▶ [What is expected]
From the entries below, copy every line that has the word "computer".
------ Material provided ------
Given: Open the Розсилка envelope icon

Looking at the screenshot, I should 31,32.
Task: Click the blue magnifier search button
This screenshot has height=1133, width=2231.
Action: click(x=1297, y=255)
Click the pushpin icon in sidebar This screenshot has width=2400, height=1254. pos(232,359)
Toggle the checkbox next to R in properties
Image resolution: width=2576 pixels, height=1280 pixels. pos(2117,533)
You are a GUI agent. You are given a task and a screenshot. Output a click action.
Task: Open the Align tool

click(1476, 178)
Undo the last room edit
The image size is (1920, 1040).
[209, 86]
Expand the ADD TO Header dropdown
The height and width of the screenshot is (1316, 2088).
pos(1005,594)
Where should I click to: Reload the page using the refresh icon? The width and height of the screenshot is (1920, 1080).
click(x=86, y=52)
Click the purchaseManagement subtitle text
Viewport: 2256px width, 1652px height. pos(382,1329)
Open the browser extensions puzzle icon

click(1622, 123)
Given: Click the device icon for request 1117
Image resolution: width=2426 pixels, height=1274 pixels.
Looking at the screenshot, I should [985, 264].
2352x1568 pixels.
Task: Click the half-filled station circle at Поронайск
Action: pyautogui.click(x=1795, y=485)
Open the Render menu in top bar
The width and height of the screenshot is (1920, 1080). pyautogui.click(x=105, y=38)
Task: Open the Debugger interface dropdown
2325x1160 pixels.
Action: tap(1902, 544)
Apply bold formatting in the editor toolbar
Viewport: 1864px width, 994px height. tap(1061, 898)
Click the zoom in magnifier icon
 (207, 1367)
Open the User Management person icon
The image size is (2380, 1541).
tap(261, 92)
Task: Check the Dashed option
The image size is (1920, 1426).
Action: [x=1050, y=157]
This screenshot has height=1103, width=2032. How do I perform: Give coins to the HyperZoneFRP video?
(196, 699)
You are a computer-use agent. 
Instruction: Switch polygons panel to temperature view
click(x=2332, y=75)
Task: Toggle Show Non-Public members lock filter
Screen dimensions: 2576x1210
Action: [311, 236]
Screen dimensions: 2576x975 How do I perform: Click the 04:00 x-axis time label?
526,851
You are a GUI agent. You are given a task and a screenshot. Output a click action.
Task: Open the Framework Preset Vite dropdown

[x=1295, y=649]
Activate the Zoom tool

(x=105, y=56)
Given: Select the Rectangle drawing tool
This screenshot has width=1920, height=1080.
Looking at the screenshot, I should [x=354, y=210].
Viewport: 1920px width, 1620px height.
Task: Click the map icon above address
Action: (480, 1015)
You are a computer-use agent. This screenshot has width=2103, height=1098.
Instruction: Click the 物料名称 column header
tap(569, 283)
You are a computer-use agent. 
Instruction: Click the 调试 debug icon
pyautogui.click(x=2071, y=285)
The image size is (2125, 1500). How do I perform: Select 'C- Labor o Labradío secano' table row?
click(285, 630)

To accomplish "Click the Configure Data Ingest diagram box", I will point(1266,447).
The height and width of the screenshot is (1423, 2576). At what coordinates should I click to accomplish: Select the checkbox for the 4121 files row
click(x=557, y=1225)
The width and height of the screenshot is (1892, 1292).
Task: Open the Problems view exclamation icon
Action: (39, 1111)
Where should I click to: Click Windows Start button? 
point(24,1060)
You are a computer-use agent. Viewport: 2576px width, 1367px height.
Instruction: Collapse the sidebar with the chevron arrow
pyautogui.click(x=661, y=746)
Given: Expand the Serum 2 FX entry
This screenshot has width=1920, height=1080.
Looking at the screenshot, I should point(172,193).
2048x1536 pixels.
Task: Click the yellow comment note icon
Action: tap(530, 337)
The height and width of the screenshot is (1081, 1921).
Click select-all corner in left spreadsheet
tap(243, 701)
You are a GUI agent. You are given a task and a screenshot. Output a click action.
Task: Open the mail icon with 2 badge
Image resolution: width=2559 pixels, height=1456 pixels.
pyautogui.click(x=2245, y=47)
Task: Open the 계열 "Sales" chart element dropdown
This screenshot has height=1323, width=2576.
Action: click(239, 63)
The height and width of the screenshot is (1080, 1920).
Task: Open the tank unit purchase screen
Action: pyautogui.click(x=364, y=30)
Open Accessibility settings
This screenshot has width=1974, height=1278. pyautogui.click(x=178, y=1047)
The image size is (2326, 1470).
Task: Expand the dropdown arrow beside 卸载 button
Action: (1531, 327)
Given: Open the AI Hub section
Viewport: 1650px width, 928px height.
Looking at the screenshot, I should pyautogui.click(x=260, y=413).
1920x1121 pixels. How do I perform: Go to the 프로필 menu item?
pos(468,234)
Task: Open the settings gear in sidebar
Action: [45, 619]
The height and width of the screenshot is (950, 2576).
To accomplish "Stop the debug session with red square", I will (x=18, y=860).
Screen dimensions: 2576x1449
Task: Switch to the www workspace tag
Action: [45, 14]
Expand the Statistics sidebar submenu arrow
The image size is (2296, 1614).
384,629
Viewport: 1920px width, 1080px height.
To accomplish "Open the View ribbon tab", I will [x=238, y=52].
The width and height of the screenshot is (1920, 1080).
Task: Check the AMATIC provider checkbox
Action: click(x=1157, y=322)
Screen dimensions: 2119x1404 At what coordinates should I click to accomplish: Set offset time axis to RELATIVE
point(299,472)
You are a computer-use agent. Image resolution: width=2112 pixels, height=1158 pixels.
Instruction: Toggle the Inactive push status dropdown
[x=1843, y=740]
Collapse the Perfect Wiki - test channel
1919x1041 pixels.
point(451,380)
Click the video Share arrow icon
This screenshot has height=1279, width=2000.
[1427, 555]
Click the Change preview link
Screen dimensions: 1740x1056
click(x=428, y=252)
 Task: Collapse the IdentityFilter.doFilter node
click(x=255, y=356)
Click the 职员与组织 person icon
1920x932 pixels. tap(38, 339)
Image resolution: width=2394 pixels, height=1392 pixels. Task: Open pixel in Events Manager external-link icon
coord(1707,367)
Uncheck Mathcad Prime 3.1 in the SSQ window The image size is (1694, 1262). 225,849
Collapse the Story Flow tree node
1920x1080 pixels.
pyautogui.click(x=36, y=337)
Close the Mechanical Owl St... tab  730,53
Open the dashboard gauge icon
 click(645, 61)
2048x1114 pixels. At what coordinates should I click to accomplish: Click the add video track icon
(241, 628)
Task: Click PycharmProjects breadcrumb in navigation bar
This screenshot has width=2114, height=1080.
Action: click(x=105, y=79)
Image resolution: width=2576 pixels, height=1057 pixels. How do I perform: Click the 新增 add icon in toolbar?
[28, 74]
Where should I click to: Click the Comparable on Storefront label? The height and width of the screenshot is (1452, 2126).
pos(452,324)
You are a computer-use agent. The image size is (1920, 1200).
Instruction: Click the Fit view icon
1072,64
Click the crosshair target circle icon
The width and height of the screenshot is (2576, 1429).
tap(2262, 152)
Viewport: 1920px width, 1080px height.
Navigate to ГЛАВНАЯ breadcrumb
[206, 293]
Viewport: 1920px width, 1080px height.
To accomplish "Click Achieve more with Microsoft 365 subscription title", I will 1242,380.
------
▶ [Written answer]
You are a computer-use agent. 
You are a computer-use agent. This screenshot has width=2103, height=1098.
You are a computer-use agent. 
You are a computer-use agent. Viewport: 2576px width, 1367px height.
You are a computer-use agent. Image resolution: width=2112 pixels, height=1158 pixels.
You are a computer-use agent. The image size is (1920, 1200).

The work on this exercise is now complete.